Yo no puedo, francamente, ver una película, sea cual fuere, si una catarata de decibelios aturde mis oídos, ensordeciéndolos y ensordeciéndome.
No puedo ver si el oído me duele con un dolor que me hace cerrar los ojos. Como todo el mundo, ante el espanto cierro los ojos. No veo. Y no creo ser un bicho raro. Sencillamente, me defiendo para sobrevivir. Tengo derecho.
Y me pregunto y pregunto (por eso escribo): ¿es necesario bombardear a los asiduos de las salas de cine, cada vez más pequeñas y paradójicamente más estrepitosas, con esa estampida intemperante y destemplada de sonidos?

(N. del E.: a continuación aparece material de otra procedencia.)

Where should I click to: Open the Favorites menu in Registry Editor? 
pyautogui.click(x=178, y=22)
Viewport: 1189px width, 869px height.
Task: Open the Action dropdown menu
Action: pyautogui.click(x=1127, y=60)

En las comedias antiguas tocaban a rebato de guerra con cajas destempladas. ¿Ha de ser el minicine un campo de batalla a la fuerza?
Ya sé que a los más jóvenes les flipa el estrépito, tanto que hacen de sus vehículos discotecas ambulantes para pasearlo por doquier. O han ensordecido o llevan camino de ello.
Pero ¿puedo reclamar el derecho de oyente? Algunos no estamos sordos, gracias a Dios. Y no veo por qué hemos de renunciar a ese don precioso que, además, nos hace más sociables.
Y que no me digan que el remedio consiste en recluirse en casa propia y ver películas en vídeo, moderando el volumen a placer.
A estas alturas no me voy a entretener argumentando que no es lo mismo. Todo cinéfilo sabe que la pequeña y la gran pantalla tienen poco que ver. Que la televisión, en relación con el cine, es un triste sucedáneo, como el lumpo lo es del caviar.
No me sirve la pequeña pantalla. La quiero grande: para poder entrar en ella. Pero sin que me empujen con barahúnda de sonidos.
¿Es mucho pedir?
¿Es que no hay alternativa entre la imagen ridícula, por pequeña, y el sonido estentóreo, por atronador?